3. An isolating and protecting device for electrical appliances adapted to be placed between an appliance power circuit and a power source comprising a casing, electrical terminal elements on the casing near its opposite ends adapted for connection with conductors of the appliance power circuit and with conductors of said power source, at least a pair of fuses within the casing having opposite end electrical terminals, conducting elements releaseably engaging the opposite end terminals of the fuses and being electrically connected with said electrical terminal elements on the casing near its oppostie ends, a grounding conductor element within the casing and being electrically connected with grounding parts of the electrical terminal elements on the casing near its ends, and a power stop conductor element within the casing electrically connected to said grounding conductor elements and having parts extending into relatively closly spaced relationship with corresponding end terminals of the fuses and relatively distantly spaced relationship to the opposite end terminals of the fuses.
4. An isolating and protecting device as defined in claim 3, and a third fuse in said casing having end electrical terminals and conducting means releaseably engaged with the end terminals of the third fuse and being electrically connected to the grounding conductor.
5. An isolating and protecting device as defined in claim 4, and said conducting means and conducting elements releaseably engaging the end terminals of the fuses comprising spring clip conductors.

▸ **Tasks for this exercise**:
1) Rewrite the patent claims' paragraph beginning "3. An isolating" as a short list of its main points.
2) Reproduce, word for word, the stretch of the patent claims from "5. An isolating" through "spring clip conductors.".
The material that comes next has no connection to the patent claims.

▸ **Given material**:
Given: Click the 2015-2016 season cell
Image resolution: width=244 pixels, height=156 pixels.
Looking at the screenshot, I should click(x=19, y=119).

▸ **Exercise answers**:
1)
- It is a device that isolates and protects electrical appliances. It sits between an appliance power circuit and a power source.
- It has a casing with electrical terminal elements near its opposite ends. These connect to conductors of the appliance power circuit and of the power source.
- At least two fuses sit inside the casing, each with terminals at opposite ends.
- Conducting elements releasably engage the fuse terminals and are electrically connected to the casing's terminal elements.
- A grounding conductor element inside the casing is connected to grounding parts of those terminal elements.
- A power stop conductor element inside the casing is connected to the grounding conductor. Its parts lie close to the fuse terminals at one end and farther from the terminals at the opposite end.

2)
5. An isolating and protecting device as defined in claim 4, and said conducting means and conducting elements releaseably engaging the end terminals of the fuses comprising spring clip conductors.